• _WHAT NEEDS TO BE DONE_: Arrange the lines from the one containing "Click peg end" through the last line as a numbered list, skipping blank lines. Leave the pictures out of your answer.
── DATA LINES
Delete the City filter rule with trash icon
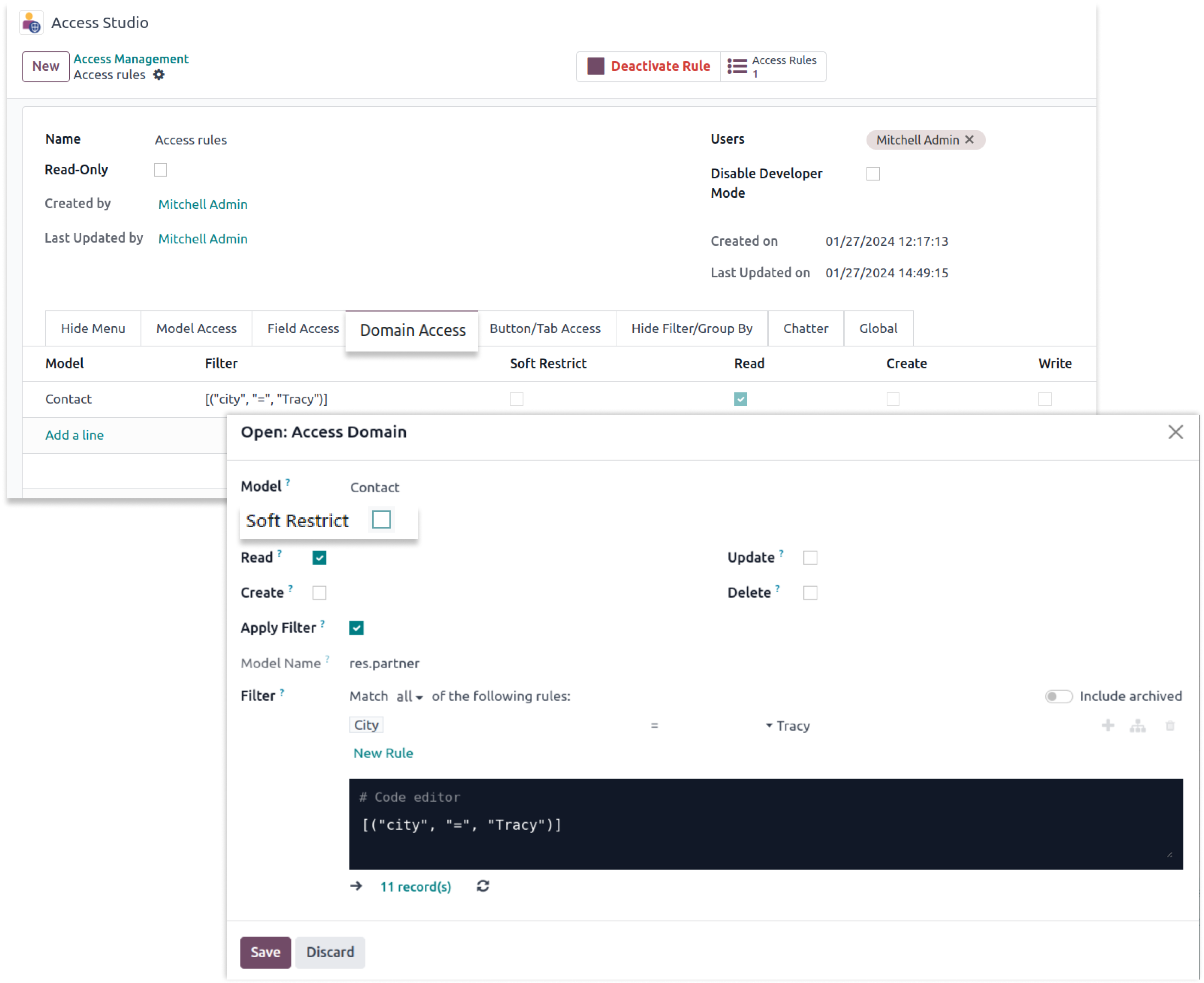The image size is (1204, 983). click(x=1170, y=725)
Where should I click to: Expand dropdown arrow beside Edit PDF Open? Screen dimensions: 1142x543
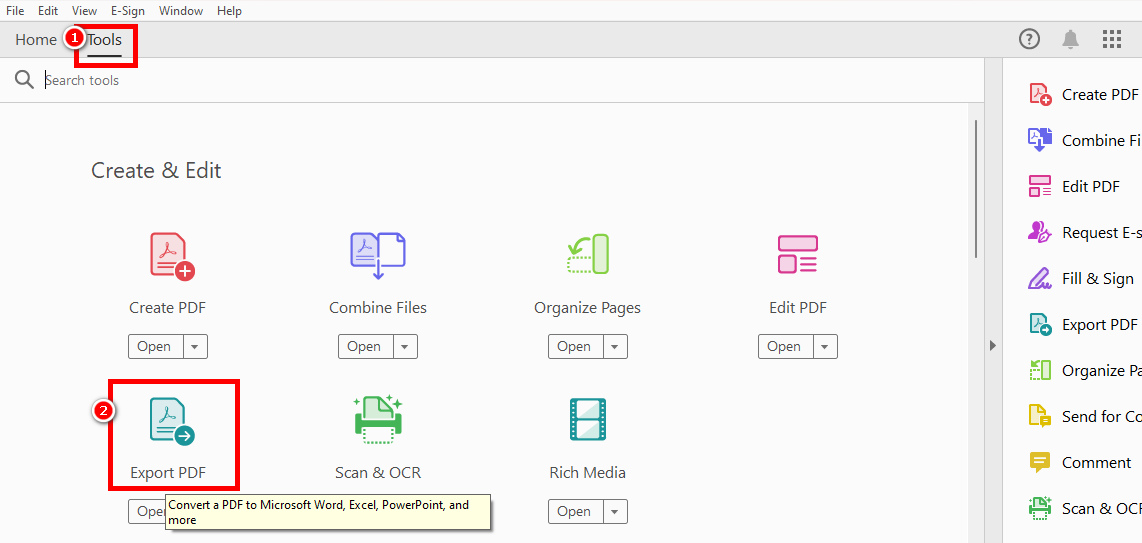coord(824,347)
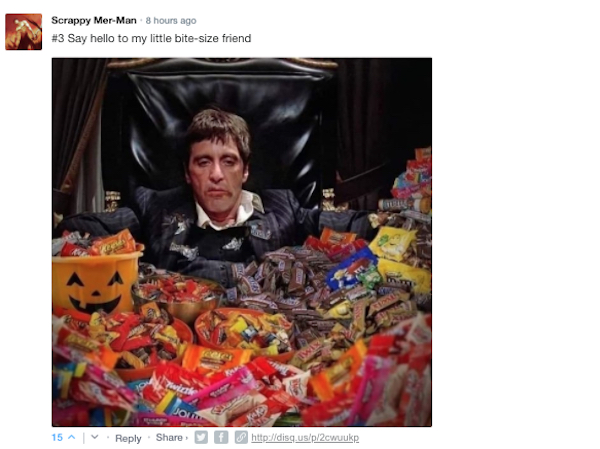
Task: Share comment via the Facebook icon
Action: 221,437
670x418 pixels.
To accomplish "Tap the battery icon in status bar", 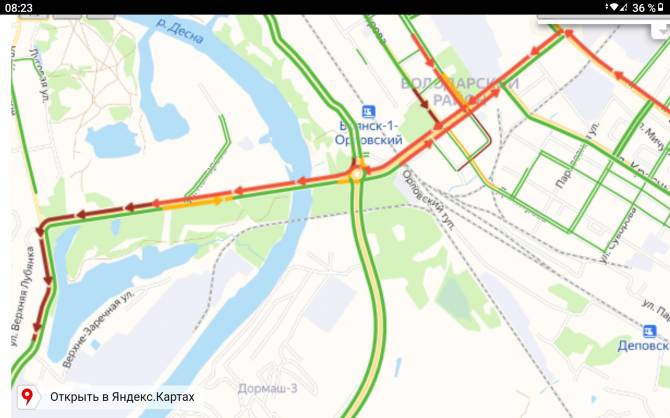I will coord(660,7).
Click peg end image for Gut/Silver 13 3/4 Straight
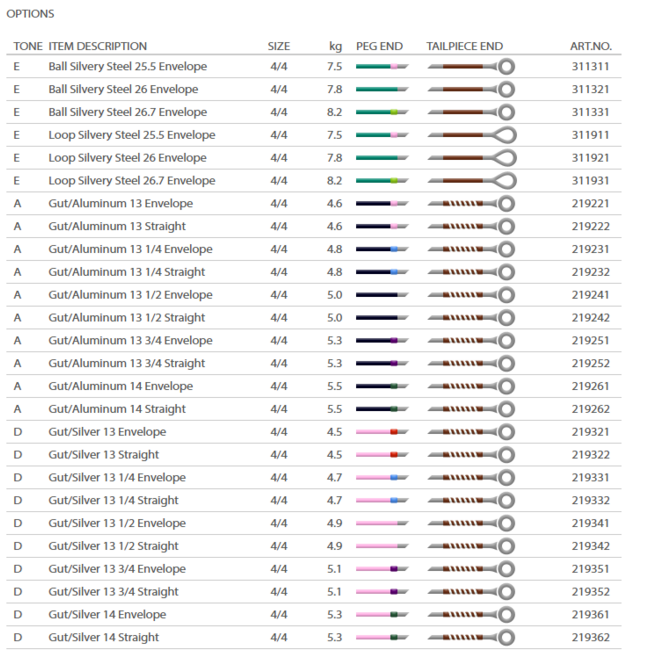 382,592
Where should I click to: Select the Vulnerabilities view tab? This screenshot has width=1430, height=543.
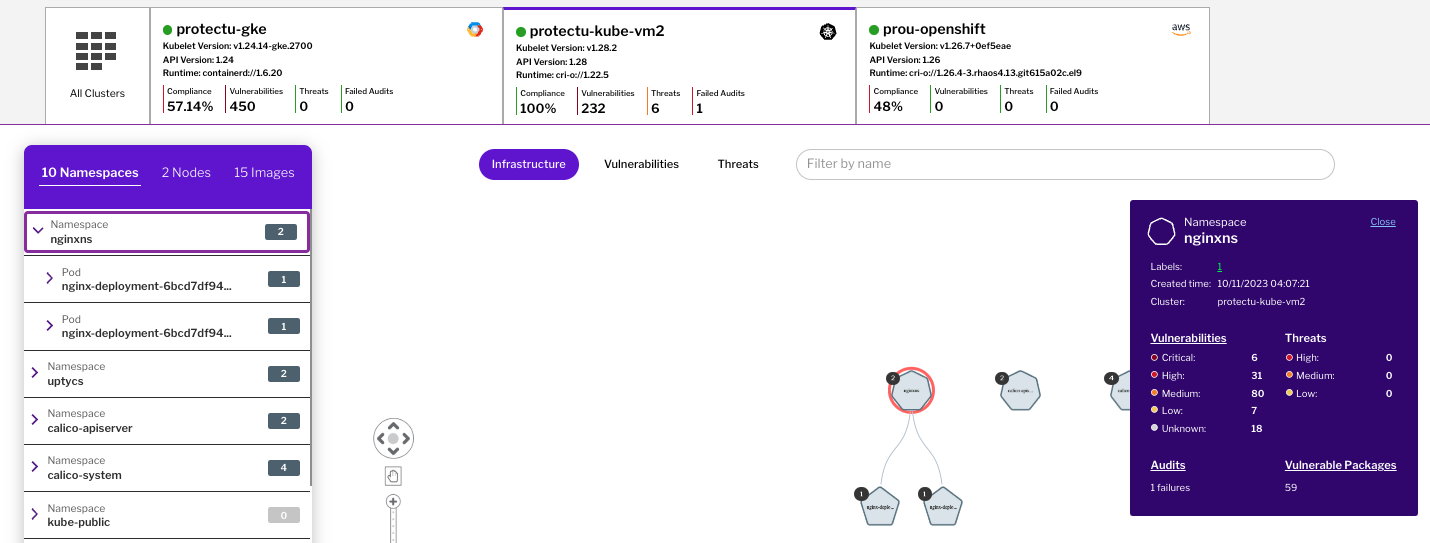641,164
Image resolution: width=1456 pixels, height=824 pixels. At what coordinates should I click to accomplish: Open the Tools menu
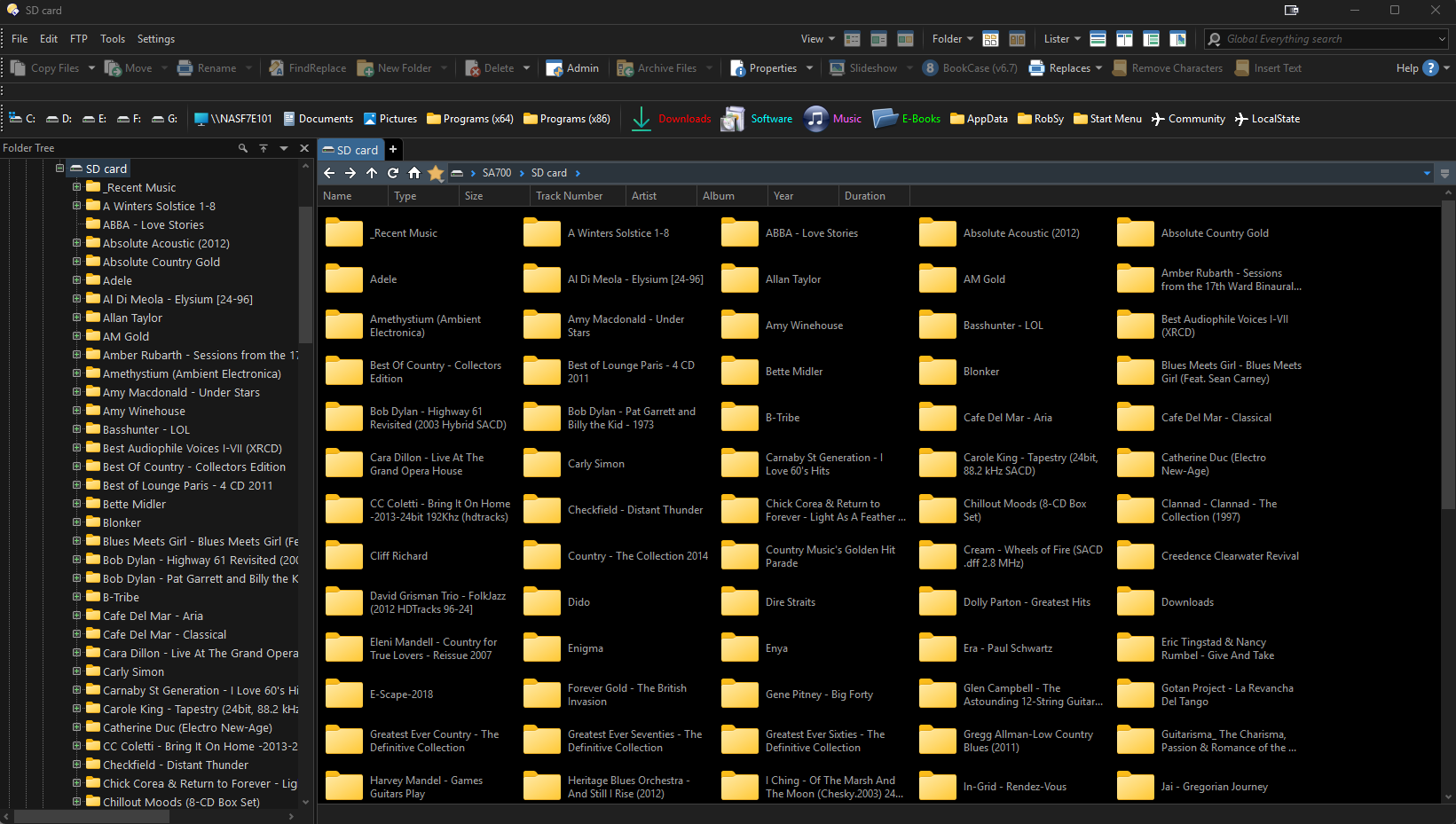coord(113,39)
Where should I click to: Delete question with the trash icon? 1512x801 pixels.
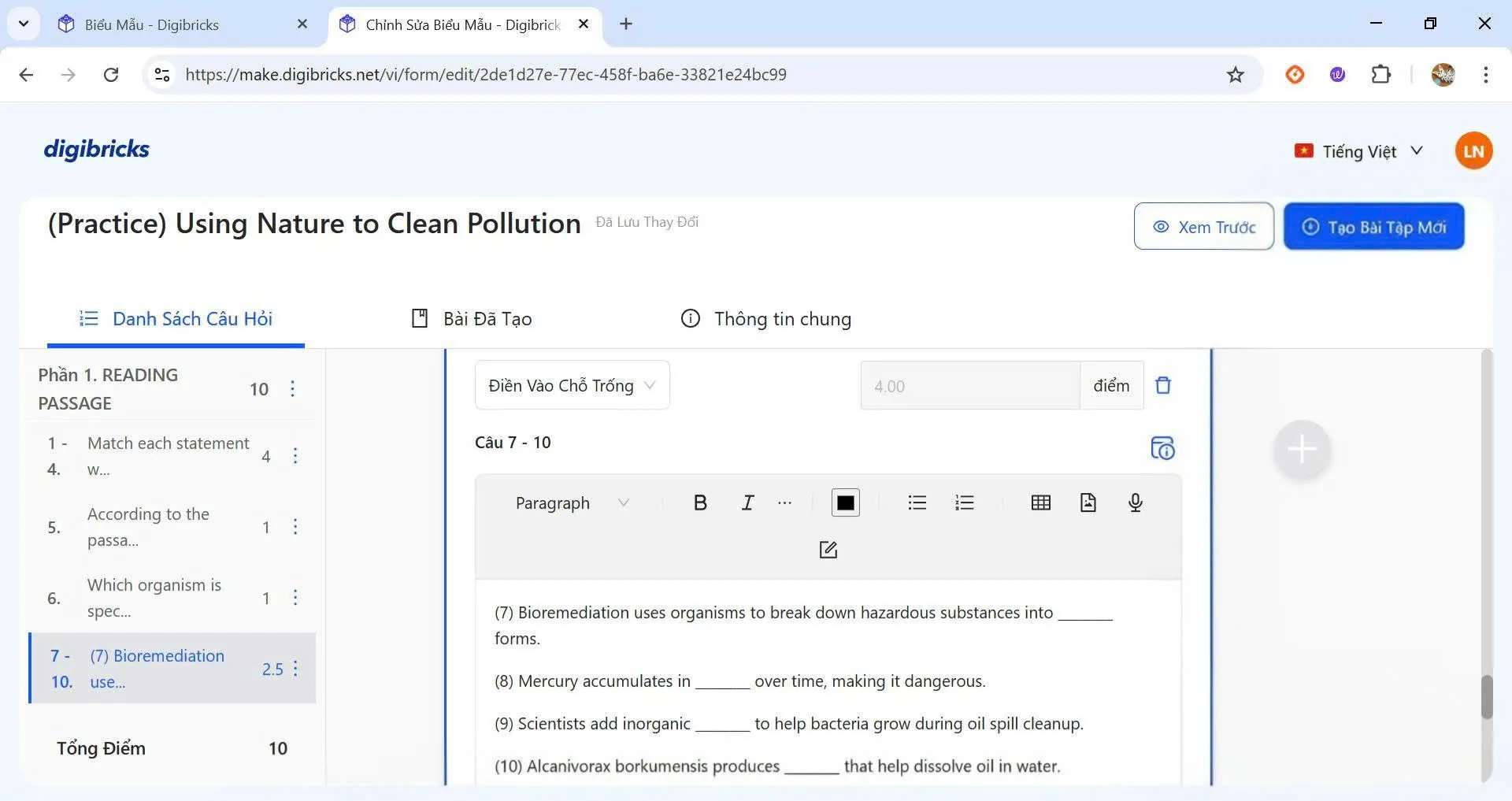point(1162,385)
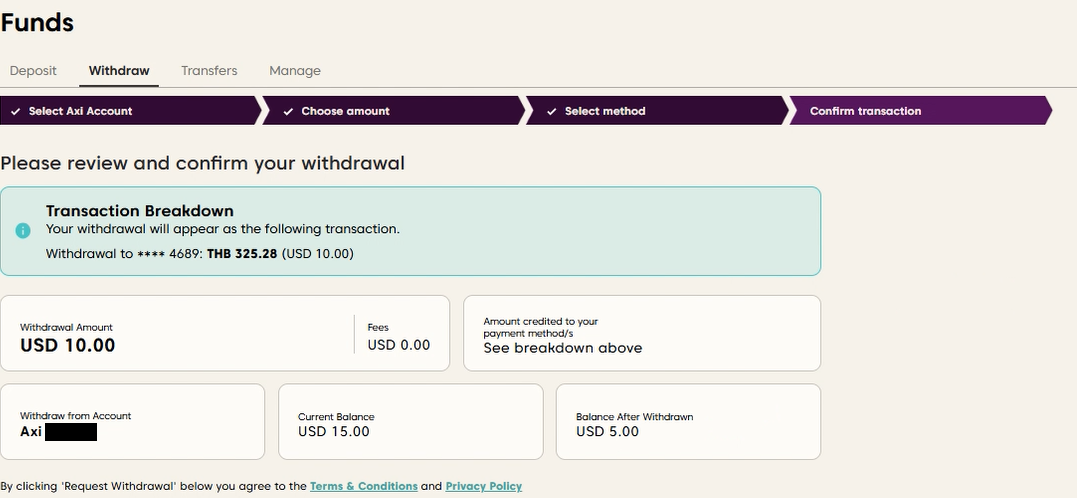Jump to Select method step
Image resolution: width=1077 pixels, height=498 pixels.
click(605, 111)

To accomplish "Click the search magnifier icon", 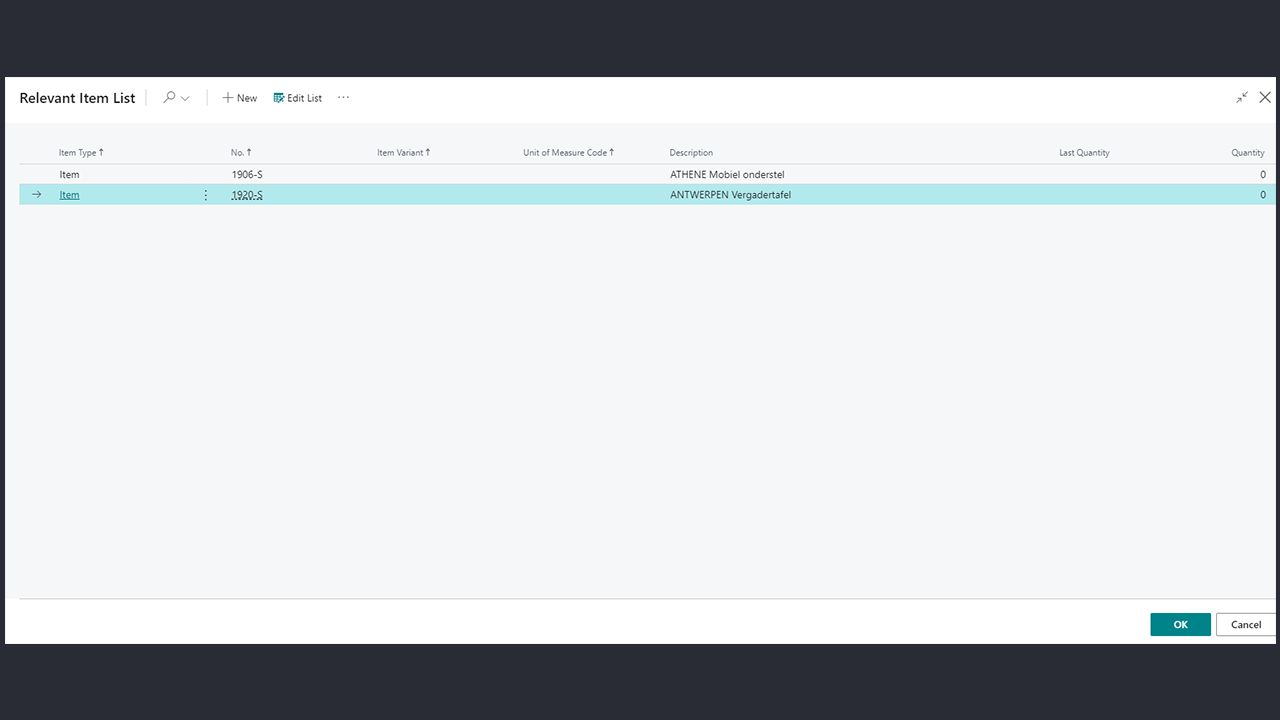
────
• _RESPONSE BELOW_:
1. Click peg end image for Gut/Silver 13 3/4 Straight
2.  382,592
3. Where should I click to: Select the Vulnerabilities view tab? This screenshot has width=1430, height=543.
4. 641,164
5. Image resolution: width=1456 pixels, height=824 pixels. At what coordinates should I click to accomplish: Open the Tools menu
6. coord(113,39)
7. Where should I click to: Delete question with the trash icon? 1512x801 pixels.
8. point(1162,385)
9. Jump to Select method step
10. Image resolution: width=1077 pixels, height=498 pixels.
11. click(605, 111)
12. To accomplish "Click the search magnifier icon", 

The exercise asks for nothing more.